His test results weren’t good. The home sperm count test confirmed what the others had told him.
“I understand that you have low sperm count,” she finally spoke, trying to choose her words carefully. “But it only takes one good one out of thousands...” And as often as he’d emptied himself in her, those odds weren’t as impossible as they might seem. “And I must have a particularly hospitable environment.”

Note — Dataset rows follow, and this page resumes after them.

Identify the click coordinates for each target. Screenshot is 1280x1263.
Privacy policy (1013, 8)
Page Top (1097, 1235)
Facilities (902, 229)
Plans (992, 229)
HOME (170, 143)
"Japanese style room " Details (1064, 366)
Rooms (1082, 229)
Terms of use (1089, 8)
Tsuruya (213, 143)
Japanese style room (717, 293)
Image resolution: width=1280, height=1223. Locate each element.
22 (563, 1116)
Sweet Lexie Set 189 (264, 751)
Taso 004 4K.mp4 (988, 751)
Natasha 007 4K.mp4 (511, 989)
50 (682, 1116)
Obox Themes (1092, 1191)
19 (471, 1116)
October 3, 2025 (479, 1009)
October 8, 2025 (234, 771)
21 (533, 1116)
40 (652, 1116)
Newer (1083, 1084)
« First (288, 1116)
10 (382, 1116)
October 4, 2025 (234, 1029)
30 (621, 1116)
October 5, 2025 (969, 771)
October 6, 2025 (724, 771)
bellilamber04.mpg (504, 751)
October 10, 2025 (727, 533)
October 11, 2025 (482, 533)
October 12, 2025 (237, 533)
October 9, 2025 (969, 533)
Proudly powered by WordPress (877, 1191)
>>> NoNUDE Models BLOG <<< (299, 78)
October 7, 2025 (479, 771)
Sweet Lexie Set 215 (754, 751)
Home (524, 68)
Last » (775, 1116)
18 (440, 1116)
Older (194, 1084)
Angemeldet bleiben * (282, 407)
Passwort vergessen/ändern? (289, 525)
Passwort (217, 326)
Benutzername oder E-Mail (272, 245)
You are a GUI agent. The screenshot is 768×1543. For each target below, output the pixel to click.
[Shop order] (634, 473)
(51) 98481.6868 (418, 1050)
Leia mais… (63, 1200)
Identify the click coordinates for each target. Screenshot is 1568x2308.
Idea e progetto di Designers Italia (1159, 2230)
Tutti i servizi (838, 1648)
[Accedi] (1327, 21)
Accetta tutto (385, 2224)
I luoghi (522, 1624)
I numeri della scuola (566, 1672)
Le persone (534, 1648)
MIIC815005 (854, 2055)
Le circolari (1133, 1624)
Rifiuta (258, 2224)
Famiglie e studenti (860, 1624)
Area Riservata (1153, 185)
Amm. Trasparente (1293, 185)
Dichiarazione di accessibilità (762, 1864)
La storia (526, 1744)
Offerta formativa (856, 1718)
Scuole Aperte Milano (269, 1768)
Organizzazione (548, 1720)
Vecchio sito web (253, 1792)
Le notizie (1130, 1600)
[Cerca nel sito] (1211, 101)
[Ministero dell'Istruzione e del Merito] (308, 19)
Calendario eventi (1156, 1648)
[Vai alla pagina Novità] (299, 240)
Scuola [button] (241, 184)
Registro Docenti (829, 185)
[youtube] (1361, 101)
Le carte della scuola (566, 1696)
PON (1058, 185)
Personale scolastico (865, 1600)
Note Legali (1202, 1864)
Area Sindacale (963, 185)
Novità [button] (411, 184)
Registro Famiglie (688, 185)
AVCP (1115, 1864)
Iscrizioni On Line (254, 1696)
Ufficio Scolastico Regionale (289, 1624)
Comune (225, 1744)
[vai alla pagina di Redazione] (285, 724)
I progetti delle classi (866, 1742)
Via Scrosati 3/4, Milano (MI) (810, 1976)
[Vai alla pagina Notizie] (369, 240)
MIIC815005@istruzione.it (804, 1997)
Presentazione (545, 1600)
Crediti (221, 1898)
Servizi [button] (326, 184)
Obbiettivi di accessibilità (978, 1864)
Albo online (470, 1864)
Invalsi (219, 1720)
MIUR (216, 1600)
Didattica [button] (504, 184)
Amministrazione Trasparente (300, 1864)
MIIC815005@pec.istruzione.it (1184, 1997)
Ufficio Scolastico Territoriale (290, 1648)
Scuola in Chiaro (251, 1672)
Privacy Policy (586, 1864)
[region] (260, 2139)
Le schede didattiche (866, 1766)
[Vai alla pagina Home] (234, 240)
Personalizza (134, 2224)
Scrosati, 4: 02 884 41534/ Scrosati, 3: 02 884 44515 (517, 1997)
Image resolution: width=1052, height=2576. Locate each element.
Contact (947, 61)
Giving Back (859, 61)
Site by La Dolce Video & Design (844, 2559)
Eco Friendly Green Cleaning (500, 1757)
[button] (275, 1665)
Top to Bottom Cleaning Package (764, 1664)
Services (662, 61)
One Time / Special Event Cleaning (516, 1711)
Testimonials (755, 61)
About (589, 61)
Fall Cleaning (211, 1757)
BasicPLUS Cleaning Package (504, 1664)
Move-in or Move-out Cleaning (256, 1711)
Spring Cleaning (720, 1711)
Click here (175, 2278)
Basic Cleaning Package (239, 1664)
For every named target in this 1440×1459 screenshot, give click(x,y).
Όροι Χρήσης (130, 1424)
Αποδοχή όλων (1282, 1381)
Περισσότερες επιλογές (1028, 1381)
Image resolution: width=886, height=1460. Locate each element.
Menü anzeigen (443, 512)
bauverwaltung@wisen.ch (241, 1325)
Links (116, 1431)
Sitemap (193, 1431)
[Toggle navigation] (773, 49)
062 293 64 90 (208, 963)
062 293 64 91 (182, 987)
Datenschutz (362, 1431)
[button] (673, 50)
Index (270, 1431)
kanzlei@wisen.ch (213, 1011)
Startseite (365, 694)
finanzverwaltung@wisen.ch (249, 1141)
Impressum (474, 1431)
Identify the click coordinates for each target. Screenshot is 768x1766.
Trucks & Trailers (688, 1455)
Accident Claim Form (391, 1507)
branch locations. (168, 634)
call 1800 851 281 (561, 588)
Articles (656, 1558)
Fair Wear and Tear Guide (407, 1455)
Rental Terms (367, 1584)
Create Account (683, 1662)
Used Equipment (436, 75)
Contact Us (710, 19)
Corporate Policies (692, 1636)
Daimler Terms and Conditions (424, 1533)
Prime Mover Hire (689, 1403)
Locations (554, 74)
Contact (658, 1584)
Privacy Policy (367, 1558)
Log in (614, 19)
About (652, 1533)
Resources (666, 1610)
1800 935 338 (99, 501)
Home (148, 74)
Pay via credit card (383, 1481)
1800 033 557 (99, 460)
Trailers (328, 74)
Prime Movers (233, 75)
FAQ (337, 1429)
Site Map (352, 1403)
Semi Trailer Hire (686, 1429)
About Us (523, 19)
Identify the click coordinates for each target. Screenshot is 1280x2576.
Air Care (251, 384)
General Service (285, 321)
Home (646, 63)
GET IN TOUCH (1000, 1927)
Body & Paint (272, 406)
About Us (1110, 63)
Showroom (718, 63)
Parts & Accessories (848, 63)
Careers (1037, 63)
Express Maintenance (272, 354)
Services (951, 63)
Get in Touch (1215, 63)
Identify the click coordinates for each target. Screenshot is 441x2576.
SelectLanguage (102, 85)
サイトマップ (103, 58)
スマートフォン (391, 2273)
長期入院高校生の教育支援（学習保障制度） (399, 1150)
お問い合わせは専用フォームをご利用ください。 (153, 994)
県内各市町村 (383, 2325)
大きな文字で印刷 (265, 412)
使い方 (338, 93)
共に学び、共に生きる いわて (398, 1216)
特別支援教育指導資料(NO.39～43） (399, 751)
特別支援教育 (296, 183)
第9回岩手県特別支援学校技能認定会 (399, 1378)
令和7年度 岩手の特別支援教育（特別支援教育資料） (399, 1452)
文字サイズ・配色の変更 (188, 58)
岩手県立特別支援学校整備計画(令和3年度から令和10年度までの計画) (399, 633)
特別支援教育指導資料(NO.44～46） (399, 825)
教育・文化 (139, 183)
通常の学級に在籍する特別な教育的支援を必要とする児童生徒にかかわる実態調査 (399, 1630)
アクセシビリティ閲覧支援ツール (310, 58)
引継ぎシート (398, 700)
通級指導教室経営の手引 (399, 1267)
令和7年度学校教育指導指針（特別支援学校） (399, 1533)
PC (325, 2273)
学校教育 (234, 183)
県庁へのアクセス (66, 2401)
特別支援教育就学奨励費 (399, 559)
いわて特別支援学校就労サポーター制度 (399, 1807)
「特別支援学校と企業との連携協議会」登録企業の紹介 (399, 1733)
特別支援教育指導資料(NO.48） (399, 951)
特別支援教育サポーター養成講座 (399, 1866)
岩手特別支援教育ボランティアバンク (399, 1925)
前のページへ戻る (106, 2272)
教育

Shaking his head, Greg turned his back, leaving his testing apparatuses on his desk before grabbing his tablet and heading to their work space—the round table they’d occupied the day before.
“I don’t just have extremely low sperm count, Elaina. I have antibodies that kill off my sperm. Probably due to a prostate injury I had during an impromptu high school football game. My sperm are sparse and they don’t make it out of my body.”
Antisperm antibodies. She was familiar with the condition, even before she’d just read his test results.
He wasn’t talking in medical terms, she could tell. He wasn’t a doctor in the moment. He was a man with a condition that hurt him deeply. And the chances of overcoming it were slim to rare.
She hadn’t meant to touch him. Forethought would have prevented her from doing so. But her hand was covering his before she’d had a chance to form a thought. “One did, Greg,” she said softly. Tentatively.
Could he be glad that he was finally going to be a father? Could they share this child and maybe manage to be friends in the process?
Real friends?
Not lovers. She adamantly couldn’t go back there—she was too emotionally dependent to allow that. But with a child between them...they’d...
Pulling his hand from beneath hers, he shook his head. “You’re a doctor, Elaina. You read the test results. You know as well as I do that I’m not capable of fathering a child.”
She did know that, medically speaking, he was right. But somehow it had happened.